そしてその他の人物が笑っていた。笑っていないのは壇上に立ったコブラや目の前のクロノス、そして残った六人のみ。
「それでは、改めてルール説明。ルールはシンプル! 相手が負けを認めた場合に勝利とします! 基本的にしてはいけないと言うルールはなし! また、相手が倒れて気絶しえいる可能性がある場合、私カノナがテンカウントしても立ち上がらない場合は立っている方が勝ちとさせていただきます! よろしいですね?」
カノナの言葉にコブラもクロノスも軽く頷く。その後、クロノスが自分を見つめているのにコブラは気付く。彼はコブラに話しはじめる。気さくな笑みを浮かべる好青年という印象だった。

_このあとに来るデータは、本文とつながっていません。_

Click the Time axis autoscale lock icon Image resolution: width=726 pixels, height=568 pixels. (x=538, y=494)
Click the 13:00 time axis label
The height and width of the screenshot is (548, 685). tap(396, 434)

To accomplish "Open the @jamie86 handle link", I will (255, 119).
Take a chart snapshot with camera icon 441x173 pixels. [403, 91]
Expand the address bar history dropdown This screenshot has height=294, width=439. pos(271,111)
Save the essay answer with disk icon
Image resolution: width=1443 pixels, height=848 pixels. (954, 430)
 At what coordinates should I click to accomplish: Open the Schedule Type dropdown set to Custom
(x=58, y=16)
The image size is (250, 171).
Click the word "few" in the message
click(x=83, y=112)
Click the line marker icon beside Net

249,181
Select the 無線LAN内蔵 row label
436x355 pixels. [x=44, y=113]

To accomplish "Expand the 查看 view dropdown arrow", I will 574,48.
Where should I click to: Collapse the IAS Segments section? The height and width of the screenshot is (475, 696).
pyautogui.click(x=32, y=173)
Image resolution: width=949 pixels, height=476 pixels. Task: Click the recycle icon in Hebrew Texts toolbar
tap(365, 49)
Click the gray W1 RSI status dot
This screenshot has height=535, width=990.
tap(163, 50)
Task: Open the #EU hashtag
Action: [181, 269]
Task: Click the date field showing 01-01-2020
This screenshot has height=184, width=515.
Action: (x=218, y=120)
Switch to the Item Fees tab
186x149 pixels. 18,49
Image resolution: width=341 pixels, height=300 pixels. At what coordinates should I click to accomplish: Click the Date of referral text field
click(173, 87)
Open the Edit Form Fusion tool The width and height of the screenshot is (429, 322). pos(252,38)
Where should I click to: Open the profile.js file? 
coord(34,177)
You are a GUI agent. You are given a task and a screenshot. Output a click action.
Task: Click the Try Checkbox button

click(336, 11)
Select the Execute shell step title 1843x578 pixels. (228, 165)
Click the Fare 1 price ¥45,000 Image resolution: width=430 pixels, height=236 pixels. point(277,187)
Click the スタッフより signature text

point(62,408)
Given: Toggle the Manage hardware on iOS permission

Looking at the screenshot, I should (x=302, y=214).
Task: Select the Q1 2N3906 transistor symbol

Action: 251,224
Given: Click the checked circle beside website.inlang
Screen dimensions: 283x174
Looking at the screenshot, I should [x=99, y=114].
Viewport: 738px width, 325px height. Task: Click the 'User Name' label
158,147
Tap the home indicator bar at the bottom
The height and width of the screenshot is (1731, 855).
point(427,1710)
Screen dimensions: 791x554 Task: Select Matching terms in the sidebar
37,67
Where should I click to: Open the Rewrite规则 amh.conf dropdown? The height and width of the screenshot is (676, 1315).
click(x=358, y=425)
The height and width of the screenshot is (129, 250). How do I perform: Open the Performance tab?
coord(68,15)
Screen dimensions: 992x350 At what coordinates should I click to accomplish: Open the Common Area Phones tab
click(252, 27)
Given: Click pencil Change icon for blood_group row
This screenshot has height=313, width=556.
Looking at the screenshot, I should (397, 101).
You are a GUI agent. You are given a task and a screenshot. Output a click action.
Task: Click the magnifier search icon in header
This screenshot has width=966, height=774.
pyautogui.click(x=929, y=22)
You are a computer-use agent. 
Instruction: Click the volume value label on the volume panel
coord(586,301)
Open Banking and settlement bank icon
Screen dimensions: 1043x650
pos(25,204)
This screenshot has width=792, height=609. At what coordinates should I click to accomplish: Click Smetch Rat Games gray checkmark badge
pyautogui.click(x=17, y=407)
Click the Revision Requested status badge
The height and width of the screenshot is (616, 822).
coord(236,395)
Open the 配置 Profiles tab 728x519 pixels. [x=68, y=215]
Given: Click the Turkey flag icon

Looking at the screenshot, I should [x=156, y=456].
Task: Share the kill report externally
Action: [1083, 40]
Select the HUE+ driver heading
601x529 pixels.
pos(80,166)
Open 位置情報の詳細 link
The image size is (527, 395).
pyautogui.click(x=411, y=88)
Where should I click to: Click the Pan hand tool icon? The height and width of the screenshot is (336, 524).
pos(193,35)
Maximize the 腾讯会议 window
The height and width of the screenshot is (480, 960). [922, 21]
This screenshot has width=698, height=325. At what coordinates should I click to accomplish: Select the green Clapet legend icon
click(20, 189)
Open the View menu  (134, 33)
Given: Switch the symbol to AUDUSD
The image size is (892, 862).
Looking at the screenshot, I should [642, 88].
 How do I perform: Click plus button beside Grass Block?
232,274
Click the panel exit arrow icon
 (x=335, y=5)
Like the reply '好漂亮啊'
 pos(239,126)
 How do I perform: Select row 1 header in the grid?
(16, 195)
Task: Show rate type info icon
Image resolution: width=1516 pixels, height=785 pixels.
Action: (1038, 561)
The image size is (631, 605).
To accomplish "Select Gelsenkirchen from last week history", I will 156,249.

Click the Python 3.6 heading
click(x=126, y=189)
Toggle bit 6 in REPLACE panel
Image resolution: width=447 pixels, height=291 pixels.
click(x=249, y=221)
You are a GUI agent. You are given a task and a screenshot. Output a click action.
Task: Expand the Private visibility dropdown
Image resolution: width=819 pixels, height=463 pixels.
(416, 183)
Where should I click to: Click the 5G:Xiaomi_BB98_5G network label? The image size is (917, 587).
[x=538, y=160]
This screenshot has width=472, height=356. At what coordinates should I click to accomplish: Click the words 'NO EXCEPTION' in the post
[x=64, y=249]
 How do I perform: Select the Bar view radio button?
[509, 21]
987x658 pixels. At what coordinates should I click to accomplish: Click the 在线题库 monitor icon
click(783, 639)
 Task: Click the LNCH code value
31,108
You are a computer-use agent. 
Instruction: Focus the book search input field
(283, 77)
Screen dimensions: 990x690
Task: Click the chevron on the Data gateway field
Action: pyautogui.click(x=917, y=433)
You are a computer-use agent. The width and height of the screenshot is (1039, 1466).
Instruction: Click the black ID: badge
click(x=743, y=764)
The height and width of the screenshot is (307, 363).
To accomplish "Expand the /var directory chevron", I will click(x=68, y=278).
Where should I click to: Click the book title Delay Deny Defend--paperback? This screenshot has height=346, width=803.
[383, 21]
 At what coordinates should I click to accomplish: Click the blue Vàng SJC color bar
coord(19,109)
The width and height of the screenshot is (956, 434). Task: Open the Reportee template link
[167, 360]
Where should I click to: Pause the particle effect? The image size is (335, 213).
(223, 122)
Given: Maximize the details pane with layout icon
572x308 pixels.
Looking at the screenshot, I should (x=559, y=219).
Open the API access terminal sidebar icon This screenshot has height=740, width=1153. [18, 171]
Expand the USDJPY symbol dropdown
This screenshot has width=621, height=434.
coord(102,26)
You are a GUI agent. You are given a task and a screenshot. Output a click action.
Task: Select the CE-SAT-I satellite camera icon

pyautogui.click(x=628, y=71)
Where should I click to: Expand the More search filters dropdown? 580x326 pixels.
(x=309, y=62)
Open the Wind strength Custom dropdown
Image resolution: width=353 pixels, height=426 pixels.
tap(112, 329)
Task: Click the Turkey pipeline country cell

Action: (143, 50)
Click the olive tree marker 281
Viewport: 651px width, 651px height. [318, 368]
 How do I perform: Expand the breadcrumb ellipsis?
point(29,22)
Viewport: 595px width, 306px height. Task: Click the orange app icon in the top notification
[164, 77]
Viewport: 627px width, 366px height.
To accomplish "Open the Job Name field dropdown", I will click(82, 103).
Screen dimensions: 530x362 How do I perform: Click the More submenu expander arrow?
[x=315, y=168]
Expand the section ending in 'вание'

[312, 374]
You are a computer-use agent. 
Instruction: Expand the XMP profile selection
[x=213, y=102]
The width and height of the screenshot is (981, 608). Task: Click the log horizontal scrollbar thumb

「君が来訪者コブラくんだね。僕はクロノス、よろしく」
クロノスはコブラに対して手を伸ばし、握手を求める。コブラは戸惑ったが、ノカナの合図があるまでの攻撃は反則になるとの発言を聞いて、握手に応じる。クロノスはコブラに微笑みかける。
「予選で君と当たることが出来なかったけれど、期待はしているよ。多彩な動きは一朝一夕で見につくものじゃない。元は盗賊をやっていたんだって?」
「へぇ、お兄さん俺についてやけに調べているんだなぁ?」
嘲笑を混ぜた笑みでクロノスを睨みつける。この男の笑顔はコブラにとって嫌いな部類に入るものだった。昔オフィックスで居候とさせてやろうと持ち掛けてきた男と同じ笑み、その男はコブラの身体を重労働をさせる奴隷として欲していたのだ。それに気づいたコブラはその男から避けて生活もしていた。このクロノスは同じ笑みをする。裏がある。そんな笑み。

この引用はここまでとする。